10. Test SDK release package with TPU-PERF
10.1. Configure the system environment
If you are using Docker for the first time, use the methods in Environment Setup to install and configure Docker. At the same time, git-lfs
will be used in this chapter. If you use git-lfs
for the first time, you can execute the following commands for installation and configuration (only for the first time, and the configuration is in the user’s own system, not in Docker container):
1$ curl -s https://packagecloud.io/install/repositories/github/git-lfs/script.deb.sh | sudo bash
2$ sudo apt-get install git-lfs
10.2. Get the model-zoo
model 1
In the same directory of tpu-mlir_xxxx.tar.gz
(tpu-mlir’s release package), use the following command to clone the model-zoo
project:
1$ git clone --depth=1 https://github.com/sophgo/model-zoo
2$ cd model-zoo
3$ git lfs pull --include "*.onnx,*.jpg,*.JPEG,*.npz" --exclude=""
4$ cd ../
If you have cloned model-zoo
, you can execute the following command to synchronize the model to the latest state:
1$ cd model-zoo
2$ git pull
3$ git lfs pull --include "*.onnx,*.jpg,*.JPEG" --exclude=""
4$ cd ../
This process downloads a large amount of data from GitHub
. Due to differences in specific network environments, this process may take a long time.
Footnotes
- 1
If you get the
model-zoo
test package provided by SOPHGO, you can do the following to create and set up themodel-zoo
. After completing this step, go directly to the next section Get the tpu-perf tool.$ mkdir -p model-zoo $ tar -xvf path/to/model-zoo_<date>.tar.bz2 --strip-components=1 -C model-zoo
10.3. Get the tpu-perf
tool
Download the latest tpu-perf
wheel installation package from https://github.com/sophgo/tpu-perf/releases. For example, tpu_perf-x.x.x-py3-none-manylinux2014_x86_64.whl. And put the tpu-perf
package in the same directory as model-zoo
. The directory structure at this point should look like this:
├── tpu_perf-x.x.x-py3-none-manylinux2014_x86_64.whl
├── tpu-mlir_xxxx.tar.gz
└── model-zoo
10.4. Test process
10.4.1. Unzip the SDK and create a Docker container
Execute the following command in the tpu-mlir_xxxx.tar.gz
directory (note that tpu-mlir_xxxx.tar.gz
and
model-zoo
needs to be at the same level):
1$ tar zxf tpu-mlir_xxxx.tar.gz
2$ docker pull sophgo/tpuc_dev:v2.2
3$ docker run --rm --name myname -v $PWD:/workspace -it sophgo/tpuc_dev:v2.2
After running the command, it will be in a Docker container.

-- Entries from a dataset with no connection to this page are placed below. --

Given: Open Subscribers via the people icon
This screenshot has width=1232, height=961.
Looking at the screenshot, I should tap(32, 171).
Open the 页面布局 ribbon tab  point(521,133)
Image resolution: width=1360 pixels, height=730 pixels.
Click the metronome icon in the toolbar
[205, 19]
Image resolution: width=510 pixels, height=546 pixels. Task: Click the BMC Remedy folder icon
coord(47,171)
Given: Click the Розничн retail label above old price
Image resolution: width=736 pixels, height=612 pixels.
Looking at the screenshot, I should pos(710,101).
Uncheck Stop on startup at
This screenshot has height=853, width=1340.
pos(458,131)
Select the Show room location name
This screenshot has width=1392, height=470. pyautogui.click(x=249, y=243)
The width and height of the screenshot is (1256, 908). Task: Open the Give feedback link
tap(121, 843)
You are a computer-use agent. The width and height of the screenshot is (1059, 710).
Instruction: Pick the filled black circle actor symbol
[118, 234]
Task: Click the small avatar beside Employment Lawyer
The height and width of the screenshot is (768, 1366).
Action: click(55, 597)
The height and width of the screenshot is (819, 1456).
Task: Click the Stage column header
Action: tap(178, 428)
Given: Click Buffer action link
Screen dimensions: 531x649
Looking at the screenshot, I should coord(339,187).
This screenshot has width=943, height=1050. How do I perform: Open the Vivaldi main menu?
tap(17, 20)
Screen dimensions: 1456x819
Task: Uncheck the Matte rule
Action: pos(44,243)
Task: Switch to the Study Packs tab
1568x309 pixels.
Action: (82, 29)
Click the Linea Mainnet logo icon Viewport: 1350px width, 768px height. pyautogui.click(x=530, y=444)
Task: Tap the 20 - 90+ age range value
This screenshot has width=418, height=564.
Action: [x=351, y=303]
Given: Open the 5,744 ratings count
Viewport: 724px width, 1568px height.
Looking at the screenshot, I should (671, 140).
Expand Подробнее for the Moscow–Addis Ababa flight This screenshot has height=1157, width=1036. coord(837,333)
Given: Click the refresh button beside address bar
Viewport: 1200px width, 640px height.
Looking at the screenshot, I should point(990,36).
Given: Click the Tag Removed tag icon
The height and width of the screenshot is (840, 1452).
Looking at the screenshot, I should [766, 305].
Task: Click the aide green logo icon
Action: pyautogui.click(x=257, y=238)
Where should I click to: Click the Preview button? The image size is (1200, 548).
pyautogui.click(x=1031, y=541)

10.4.2. Set environment variables and install tpu-perf
Complete setting the environment variables needed to run the tests with the following command:
1$ cd tpu-mlir_xxxx
2$ source envsetup.sh
There will be no prompts after the process ends. Then install tpu-perf
with the following command:
$ pip3 install ../tpu_perf-x.x.x-py3-none-manylinux2014_x86_64.whl
10.4.3. Run the test
10.4.3.1. Compile the model
confg.yaml
in model-zoo
configures the test content of the SDK. For example, the configuration file for resnet18 is model-zoo/vision/classification/resnet18-v2/config.yaml
.
Execute the following command to run all test samples:
1$ cd ../model-zoo
2$ python3 -m tpu_perf.build --mlir -l full_cases.txt
The following models are compiled (Due to continuous additions of models in the model-zoo, only a partial list of models is provided here; at the same time, this process also compiles models for accuracy testing, and subsequent accuracy testing sections do not require recompilation of models.):
* efficientnet-lite4
* mobilenet_v2
* resnet18
* resnet50_v2
* shufflenet_v2
* squeezenet1.0
* vgg16
* yolov5s
* ...
After the command is finished, you will see the newly generated output
folder (where the test output is located).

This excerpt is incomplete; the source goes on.